Angra, cidade de múltiplos sabores, aromatizada pelas especiarias, onde o viajante era brindado por uma miscelânea de sensações desconhecidas porque mescladas de forma única, produto de um brio e de um orgulho impar nas suas raízes, materializado em pequenos gestos do quotidiano tão simples como a harmonia de uma “Dona Amélia”, de uma Cornucópia ou de um “Africano”.
Angra, cidade solidária, onde a partilha se desenvolve no troar dos foguetes em louvor do Divino, dádivas de pão, carne, vinho e leite embaladas ao sabor dos “pezinhos”, numa vivência de comunidade onde urbe, natureza e amizade se congregam num espaço único que faz de Angra não uma cidade, mas a cidade dos Açores.
Angra, cidade porque renascida das cinzas após o sismo de 1 de Janeiro de 1980, e cuja reconstrução simboliza bem o espírito e a garra dos angrenses que a reergueram num acto memorável, deixando-lhe os traços que sempre a marcaram e, sobretudo, o espírito do lugar cujo reconhecimento foi motivo de classificação enquanto Património Mundial pela Unesco.
Angra, cidade da tolerância e multicultural, acolhendo e fazendo seus filhos quem a ela aportaram, proclamando a sua diferença pelos traços da sua história, mas não ficando refém dela.
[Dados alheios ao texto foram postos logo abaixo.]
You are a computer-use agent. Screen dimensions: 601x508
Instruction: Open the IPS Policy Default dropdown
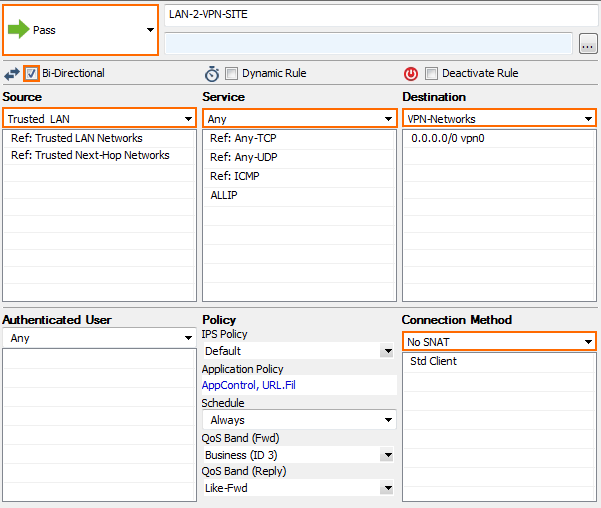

Por isso, cidade moderna e da modernidade, que vai criando e deixando marcas distintivas ao longos dos séculos, onde elementos arquitectónicos conjugam passado, presente e futuro.
Angra, cidade do mar, das naus, do dia de “São Vapor” mas também da sua Marina, embalada pelo Monte Brasil como sentinela, e cuja luz dá ao casario tonalidades mágicas, num contraste entre o cinza que reforça o basalto e um azul límpido que nos aporta ao mediterrâneo, as rotas das índias e das Américas, ao desejo eterno de voltar quando dela precisamos de sair.
Angra, cidade das suas gentes que a moldaram, a fizeram crescer, a estimam como um bem precioso. E são essas gentes que hoje homenageamos, ao celebrar os 475 anos de elevação de Angra a cidade.
Nas figuras do Engenheiro Marcelo Bettencourt, do Médico Luís Brito de Azevedo e do Engenheiro José Ribeiro Pinto espelham-se de forma notável a garra e o querer dos angrenses, em momentos únicos mas, sobretudo, no seu dia-a-dia feito de determinação, ousadia, garra e generosidade.
Quem hoje homenageamos está associado a momentos tão marcantes como o processo de reconstrução, a solidariedade e dedicação profissional e a divulgação de actividades culturais que são já uma referência indelével no panorama nacional e internacional.
Angra é cidade porque os angrenses nisso a transformaram. Ano a ano, geração em geração, momento a momento, soube sempre por onde ir, o que fazer, com que sonhar.
E isso fez de Angra o que ela é hoje. O espelho e reflexo das suas gentes.
E é mesmo muito bom ser angrense!
Discurso de Andreia Cardoso, Presidente da Câmara de Angra do Heroísmo. Texto proferido na sessão solene comemorativa dos 475 anos de Angra do Heroísmo.